Los análisis politológicos también demuestran que existe una relación entre la desigualdad económica y el grado de interés en la política, los niveles de participación en actividades de carácter político y, en especial, en las elecciones (por ejemplo, este estudio). En sociedades muy desiguales, se resiente la intervención en política de los grupos más desfavorecidos, lo que contribuye a marginar sus intereses. La desigualdad dificulta que cuestiones que preocupan a las clases desfavorecidas ocupen la agenda pública. Ante esta situación, estos grupos pierden interés en la política convencional y pueden terminar desarrollando actitudes fatalistas, convencidos de que es imposible cambiar nada participando en la esfera de la política.
La implicación de este hallazgo es que, en situaciones de desigualdad, las clases desfavorecidas conceden a las clases más acomodadas un margen muy amplio para lograr que sus intereses prevalezcan. Es decir, la desigualdad sesga los sistemas políticos democráticos en beneficio de las clases acomodadas, que, al promover más activamente sus preferencias, pueden de nuevo contribuir a reproducir e incluso incrementar los niveles de desigualdad.

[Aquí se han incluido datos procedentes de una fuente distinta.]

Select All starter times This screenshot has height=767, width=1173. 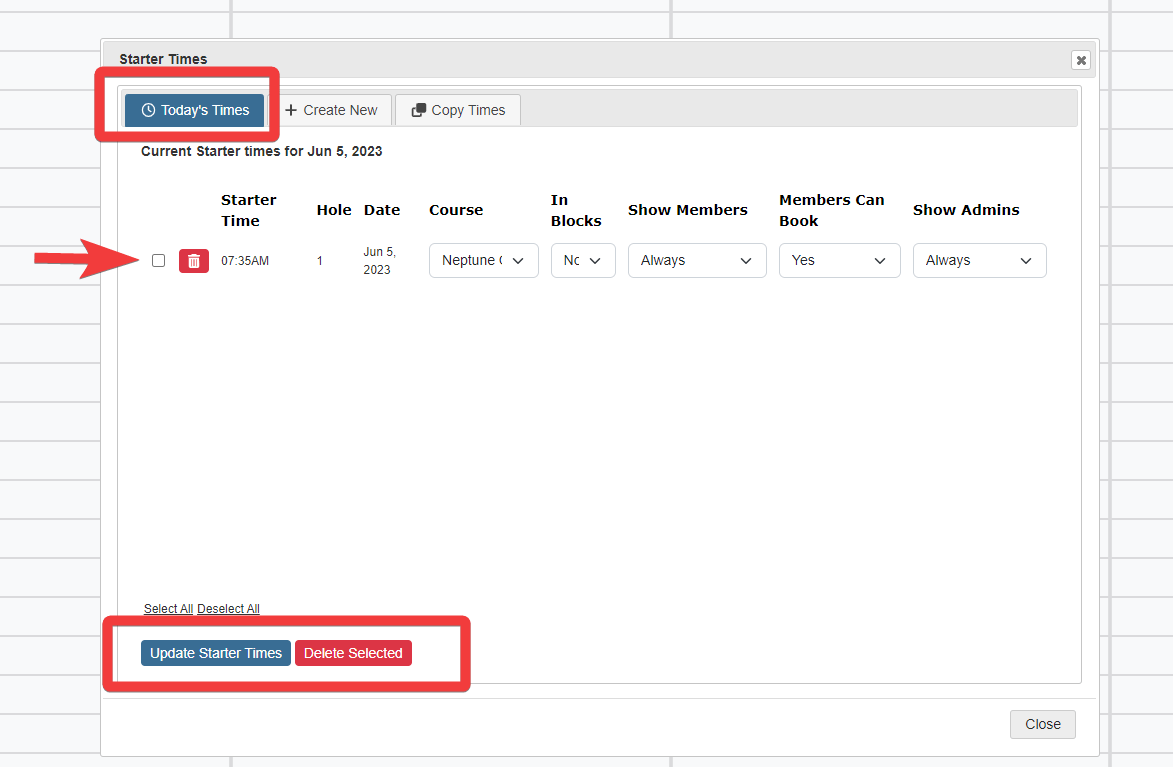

Por último, los economistas están descubriendo las desventajas que la desigualdad tiene para la eficiencia. La inmensa mayoría de los economistas admiten que cierta desigualdad es necesaria para el crecimiento económico. Pero algunos están advirtiendo que un nivel excesivo de desigualdad puede condicionar en sentido sub-óptimo la toma de decisiones y distorsionar los mecanismos de asignación eficiente que realiza el mercado. El prestigioso economista de Harvard Lawrence Katz ha argumentado que niveles elevados de desigualdad restan a los grupos más pobres capacidad para invertir de forma óptima en su educación y en la de sus hijos. En las sociedades más desiguales, no se capitaliza adecuadamente el “talento natural” de los niños que tienen la poca fortuna de nacer en una familia desfavorecida (condenando a muchos de ellos al fracaso escolar), mientras que se ofrecen (de manera improductiva) demasiadas oportunidades a los hijos menos dotados de familias acomodadas para que puedan alcanzar el estatus social de sus padres.

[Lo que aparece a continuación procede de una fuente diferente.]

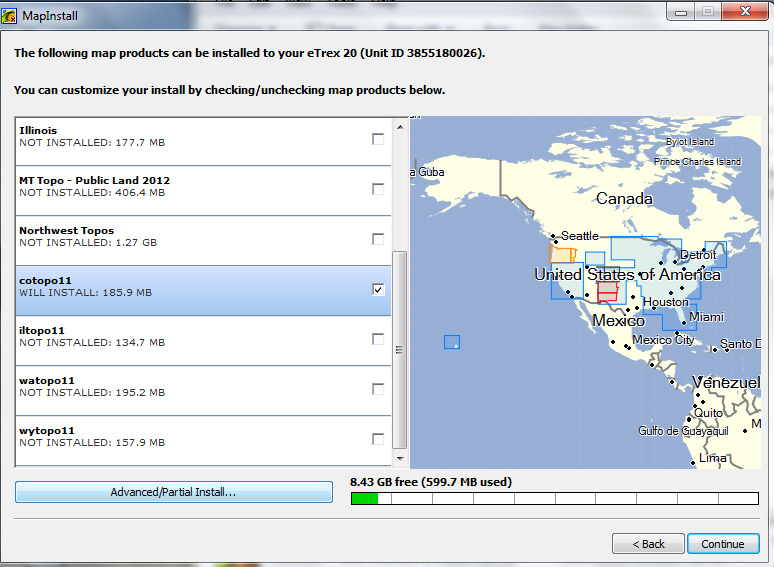This screenshot has height=567, width=774.
Task: Click the red highlighted Colorado map region
Action: click(607, 291)
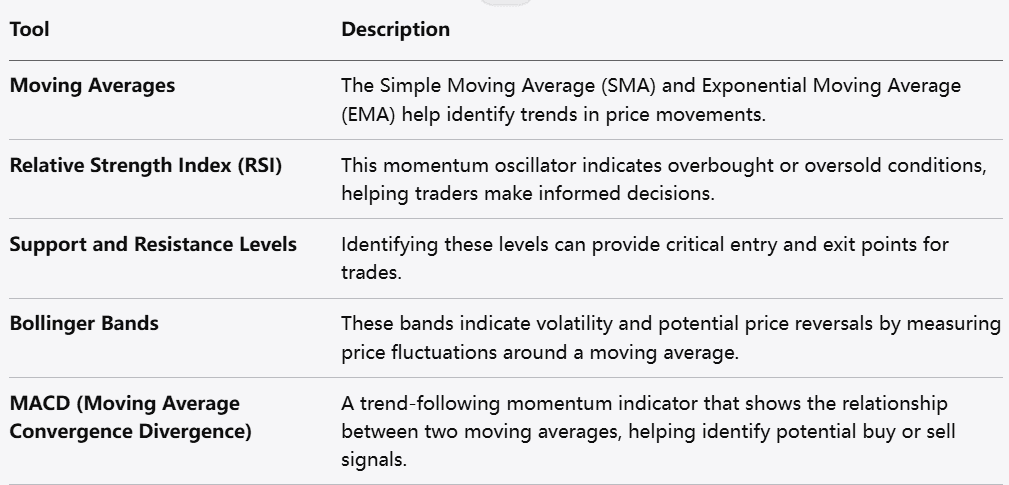Click the line beginning 'The Simple Moving Average (SMA)'

[651, 86]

El segundo argumento de Katz es que en sociedades muy desiguales, las élites económicas disfrutan de una capacidad excesiva para comprar voluntades y conseguir favores y contratos, utilizando mecanismos que distorsionan las dinámicas de mercado (cortejando a políticos, financiando sus campañas, incurriendo en prácticas oligocopolíticas y eludiendo la acción de los tribunales, etc). En unos tiempos como los que estamos viviendo, en que los Estado se han apresurado a socializar las pérdidas de grandes grupos financieros para rescatarlos del colapso al que se veían abocados, la hipótesis de Katz cobra relevancia. La tarea que deben imponerse los economistas académicos que encuentren persuasiva estas hipótesis es estimar en qué umbrales de desigualdad la ineficiencia económica provocada por niveles elevados de desigualdad excede las ventajas que procuran niveles moderados de desigualdad. Si más economistas se dedicaran a estos menesteres, seguro que todos saldríamos ganando.